#### EXTRACTED DATA

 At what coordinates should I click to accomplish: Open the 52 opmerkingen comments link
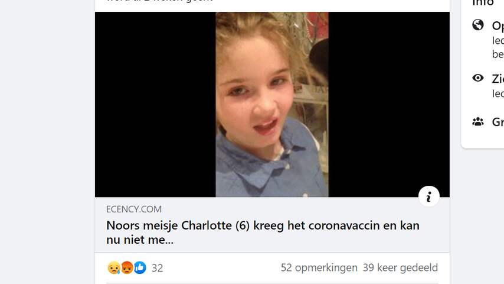319,267
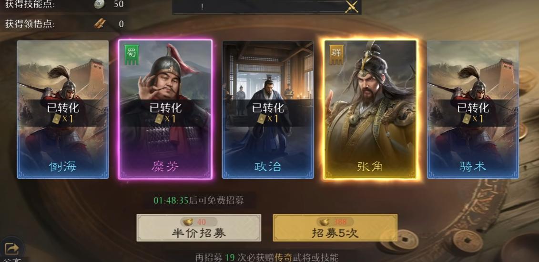Click the share arrow icon

(x=12, y=248)
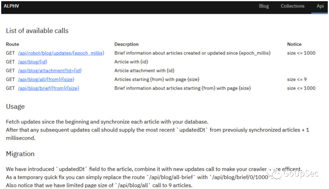Switch to the Collections tab
329x189 pixels.
pos(292,6)
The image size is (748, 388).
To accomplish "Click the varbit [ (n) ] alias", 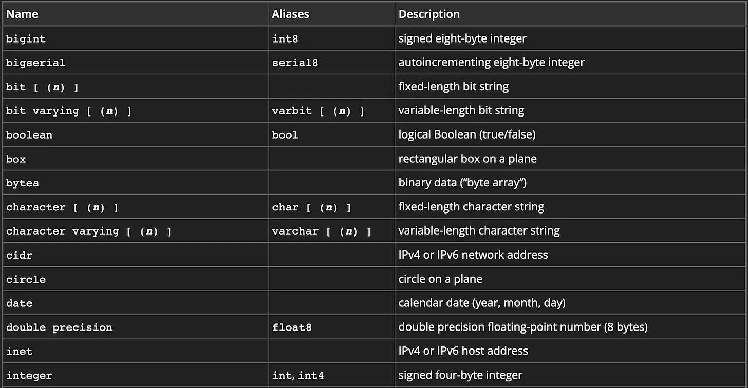I will [x=318, y=111].
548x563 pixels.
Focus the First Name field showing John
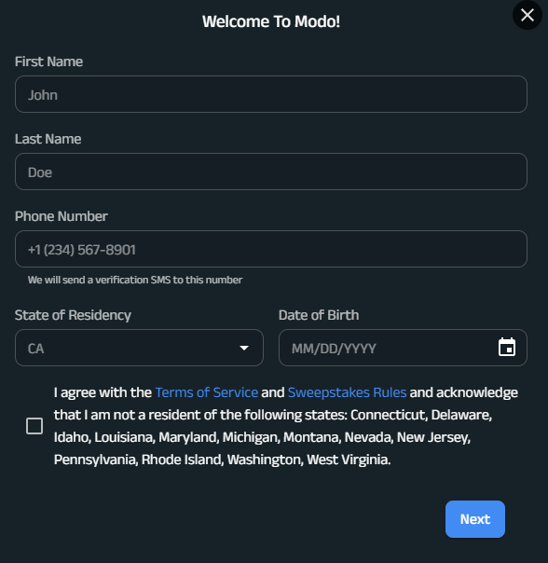click(x=271, y=94)
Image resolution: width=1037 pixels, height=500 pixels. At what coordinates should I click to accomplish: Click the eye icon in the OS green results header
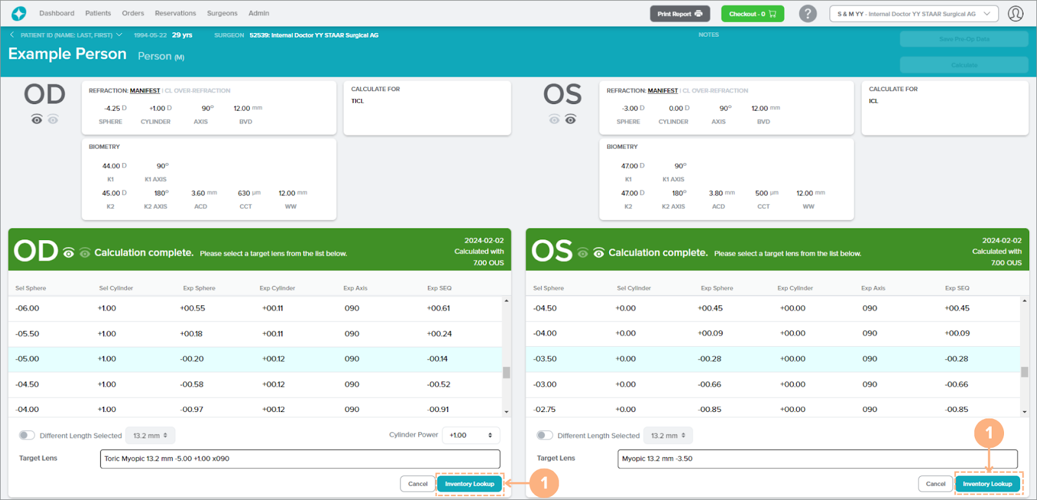(x=599, y=253)
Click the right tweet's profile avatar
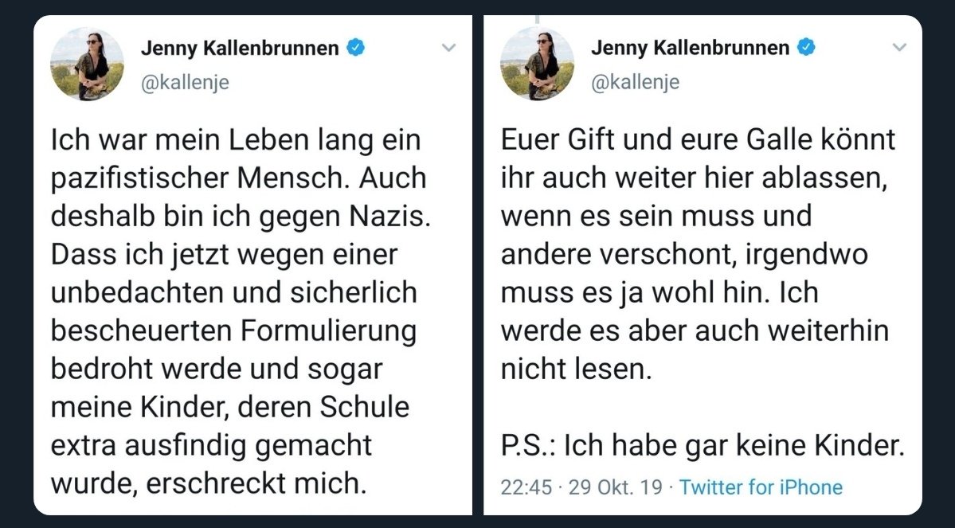The height and width of the screenshot is (528, 955). (x=537, y=64)
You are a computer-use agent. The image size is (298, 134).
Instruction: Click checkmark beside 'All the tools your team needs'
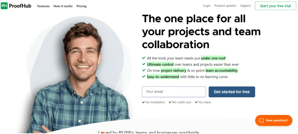(144, 58)
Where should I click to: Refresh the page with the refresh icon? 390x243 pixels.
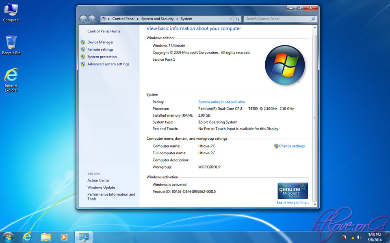(x=238, y=19)
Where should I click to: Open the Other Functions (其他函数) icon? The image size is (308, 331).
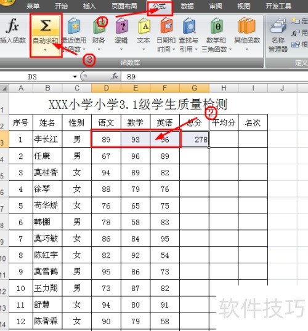point(247,26)
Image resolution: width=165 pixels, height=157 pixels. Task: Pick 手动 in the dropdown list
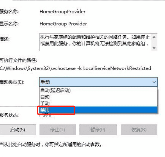[98, 103]
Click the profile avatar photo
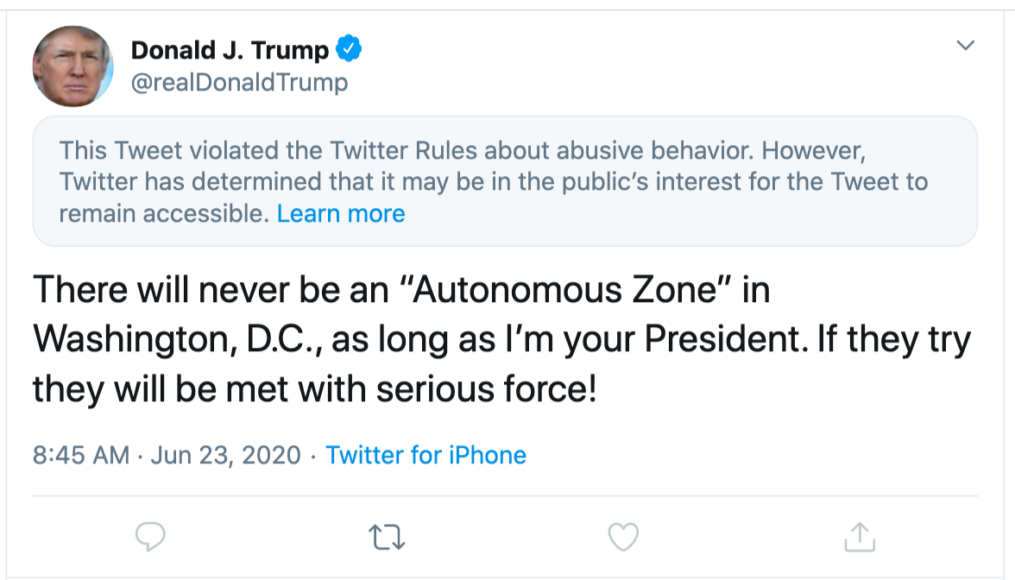The image size is (1015, 580). [x=73, y=66]
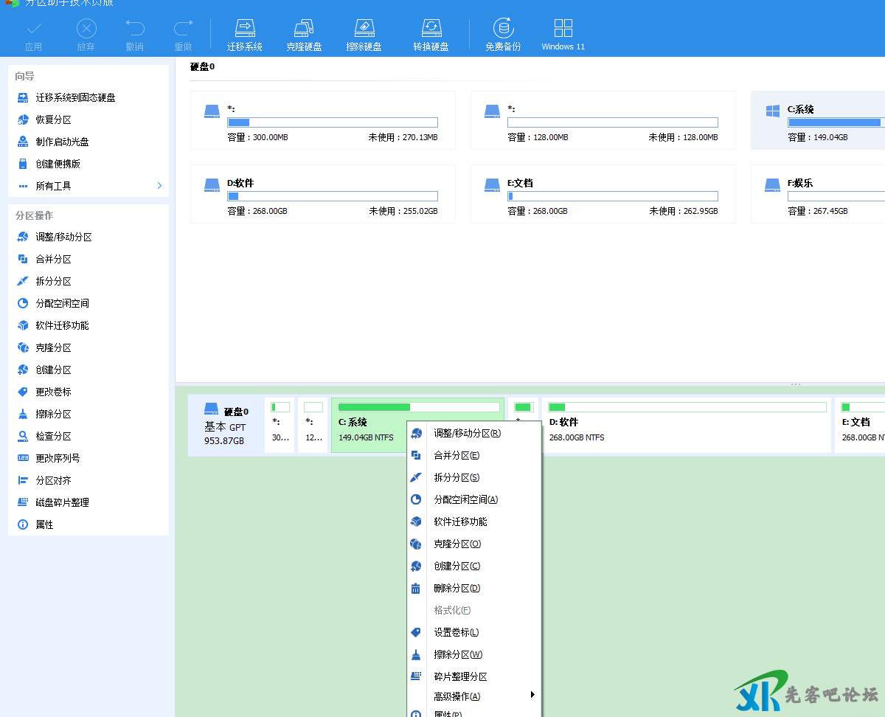Select the 硬盘0 基本 GPT disk block

pos(225,426)
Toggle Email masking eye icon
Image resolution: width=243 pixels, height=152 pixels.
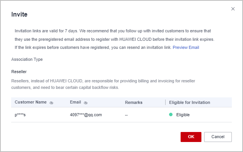click(85, 103)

#### EXERCISE OBJECTIVE
Everything from the line with "Click the profile avatar photo" through the final line of the material is to be returned exactly, both ends included, apart from the pictures.

#### ANSWER FOR THIS EXERCISE
Click the profile avatar photo
The image size is (1015, 580). [x=73, y=66]
Select the 硬盘0 基本 GPT disk block

pos(225,426)
Toggle Email masking eye icon
Image resolution: width=243 pixels, height=152 pixels.
click(85, 103)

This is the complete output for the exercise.